La Cámara de Diputados aprobó el miércoles en lo general la Ley Federal para la Regulación del Cannabis, que permite a los adultos la posesión para el consumo personal de hasta 28 gramos de mariguana y autoriza la producción con fines de autoconsumo. Lo avalado también abre la puerta a la producción con fines industriales y de investigación, y regula toda la cadena de producción, distribución y venta, con lo cual se esperan grandes beneficios en términos de recaudación fiscal, así como frenar el narcomenudeo, el narcotráfico y la delincuencia organizada.

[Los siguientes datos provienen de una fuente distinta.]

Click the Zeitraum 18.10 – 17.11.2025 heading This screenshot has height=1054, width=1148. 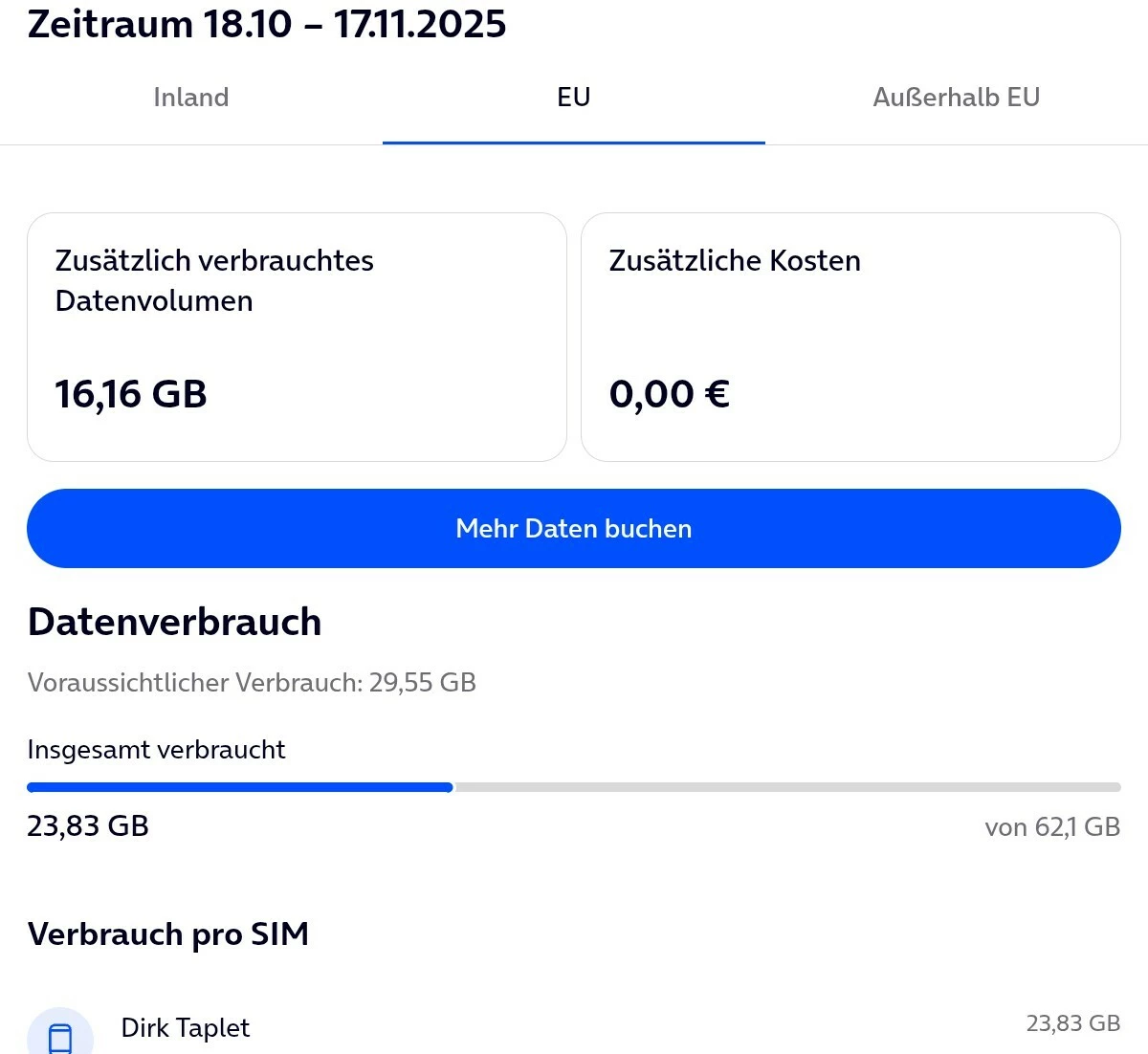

Horas después, durante la discusión del texto en lo particular, Morena introdujo cambios para establecer penas por posesión de la droga sin autorización: a partir de 29 y hasta 200 gramos se considerará falta administrativa y se sancionará con una multa y arresto; a partir de 201 gramos y hasta cinco kilogramos se aplicará, además de multa, prisión de 10 meses a cuatro años, y a partir de cinco kilogramos se considerará como narcotráfico. A ello debe añadirse la existencia de todo tipo de restricciones y permisos que complican el disfrute del derecho que se pretende habilitar, al tiempo que crean una pesadilla jurídica en la persecución de las eventuales transgresiones. Los consumidores han ganado, sí, un espacio legal, pero ambiguo y riesgoso
En el afán de conciliar intereses contrapuestos –los de los detractores y los promotores de la legalización de la mariguana– la ley devuelta al Senado presenta contradicciones e inconsistencias y en el proceso de su aprobación se eludió el que habría de ser el punto central del debate: si el Estado puede arrogarse de manera legítima la atribución de dictar a los ciudadanos qué sustancias pueden consumir y cuáles no. Por añadidura, al establecer sanciones administrativas o penales, la legislación se mantiene en el paradigma prohibicionista que se pretende superar, y poco abona al tránsito hacia un enfoque de combate a las adicciones basado en la educación, la prevención y el tratamiento desde una perspectiva de salud integral.
El hecho es que resulta insostenible prohibir el cannabis u otras de las coloquialmente llamadas “drogas” cuando se tolera una amplia gama de sustancias o prácticas adictivas y potencialmente dañinas: desde el azúcar refinado hasta el tabaco y el alcohol, así como la industria de los juegos de azar, generadora de ludopatías.
Los argumentos que apuntan a justificar este sinsentido por motivos de salud pública, de moralidad o una manida “defensa de la juventud y la infancia” se revelan falaces e hipócritas ante la realidad de que penalizar y perseguir la producción, distribución, comercialización y posesión de drogas no sólo no ha reducido en grado alguno el consumo de dichas sustancias, sino que ha creado nuevos problemas, como la violencia extrema que azota a amplias franjas de México y otros países. En efecto, debe recordarse que el repunte de la criminalidad asociada a los estupefacientes no proviene de los consumidores, sino de las estructuras delictivas que han medrado con un modelo de negocio basado, precisamente, en el carácter ilegal de su mercancía.
El prohibicionismo vigente no se finca en razones científicas ni en consideraciones sobre salud pública, sino en las presiones de Washington para la aplicación extraterritorial de sus leyes, en una moral oscurantista e hipócrita de ciertos sectores sociales y en el respaldo de intereses económicos inconfesables.
Desde luego, el Estado no debe renunciar a sus facultades para velar por la salud y el orden públicos, ni debe tolerarse que se promueva el uso de la mariguana o cualquier otro estupefaciente, pero sí aceptar que las adicciones y el narcotráfico son problemáticas distintas, con causas y consecuencias fácilmente diferenciables, por lo que confundirlas y abordarlas con un mismo paquete de medidas resulta contraproducente e incluso nocivo para los consumidores y el conjunto de la sociedad.